When enabled, the OTEL_EXPORTER_OTLP_ENDPOINT env var is automatically set on all pods.

Framework Git Sync

The chart deploys a git-sync sidecar alongside a shared PVC:

  1. PVC (framework-pvc, size from framework.storage) holds the checked-out framework repo.
  2. git-sync container pulls from framework.repo / framework.branch every syncInterval seconds.
  3. All worker and pipeline pods mount the PVC at /data/framework (the ITP_ROOT path).
  4. Commit agent (when commitAgent.enabled: true) runs in a separate container, periodically staging changes, committing, and pushing back to the remote.

Authentication priority:

  • sshKeySecret -- mounts the Secret as /root/.ssh/id_rsa in the sync container
  • gitTokenSecret -- injects GITHUB_TOKEN env var; the sync rewrites the repo URL to https://x-access-token:$GITHUB_TOKEN@github.com/...

GPU Scheduling

To run Ollama with GPU acceleration:

ollama:
  enabled: true
  gpu:
    enabled: true
    type: nvidia    # or amd
    count: 1

NVIDIA -- requires the NVIDIA device plugin installed on the cluster. The chart requests nvidia.com/gpu: <count>.

AMD -- requires the AMD GPU device plugin. The chart requests amd.com/gpu: <count>.

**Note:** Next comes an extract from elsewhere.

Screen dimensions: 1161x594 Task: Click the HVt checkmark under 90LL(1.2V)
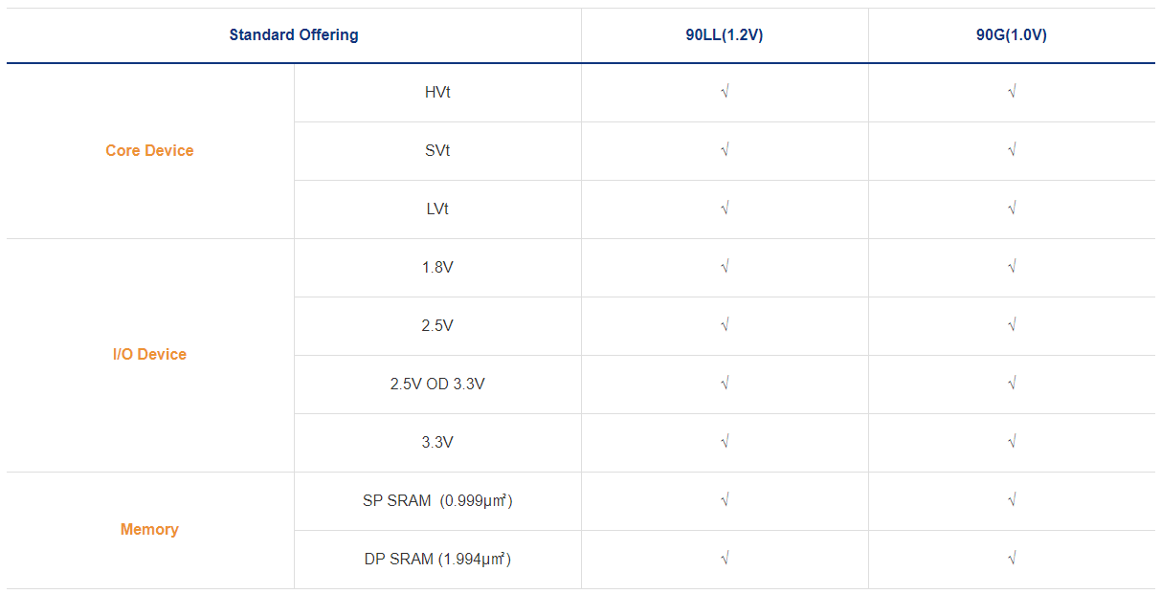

Ensure at least one node has the corresponding GPU resource available. Use node labels or taints if GPUs are on dedicated nodes.

Accessing Services

Workshop UI

# NodePort (default)
# Browse to http://<node-ip>:30080

# Port-forward (any service type)
kubectl port-forward -n baft svc/workshop 8080:8080
# Browse to http://localhost:8080

MCP Gateway

# Port-forward for Claude Desktop / Claude Code
kubectl port-forward -n baft svc/mcp-gateway 8765:8765

# Then configure Claude with:
#   transport: streamable-http
#   url: http://localhost:8765/mcp

Jaeger UI

kubectl port-forward -n baft svc/jaeger 16686:16686
# Browse to http://localhost:16686
# Filter by service: baft-itp

NATS Monitoring

kubectl port-forward -n baft svc/nats 8222:8222
# Browse to http://localhost:8222/varz

Troubleshooting

Secret not found

Error: secret "baft-api-keys" not found

Create the secret before installing. It must be in the baft namespace:

kubectl create secret generic baft-api-keys -n baft \
  --from-literal=ANTHROPIC_API_KEY="sk-ant-..."

PVC stuck in Pending

PersistentVolumeClaim is stuck in Pending

Your cluster likely lacks a default StorageClass. Check with kubectl get sc. Either set a default or specify one in your values override:

# custom-values.yaml -- not in the chart, add as needed
# Use your cluster's storage class name

For local development clusters (minikube, kind), ensure the default provisioner is enabled.

Image pull errors

ErrImagePull / ImagePullBackOff

Verify registry access:

kubectl create secret docker-registry ghcr-creds -n baft \
  --docker-server=ghcr.io \
  --docker-username=<github-user> \
  --docker-password=<ghcr-pat>

Then add imagePullSecrets to your values override.

Workers CrashLoopBackOff

Check logs for the failing worker:

kubectl logs -n baft deployment/worker-ia --tail=50

Common causes:

  • Missing ANTHROPIC_API_KEY -- frontier/standard tier workers need it
  • NATS not ready -- workers retry connection but crash after exhausting backoff
  • Framework PVC not mounted -- check kubectl describe pod for volume mount errors

Ollama model not loading

kubectl logs -n baft deployment/ollama --tail=30

If the model download hangs, the Ollama PVC may be too small. Increase ollama.storage (the default 10Gi handles models up to ~7B parameters).

DuckDB import failing

kubectl logs -n baft job/<latest-import-job> --tail=30

The import script needs the framework PVC mounted and readable. Verify the CronJob's volume mounts match the git-sync PVC name.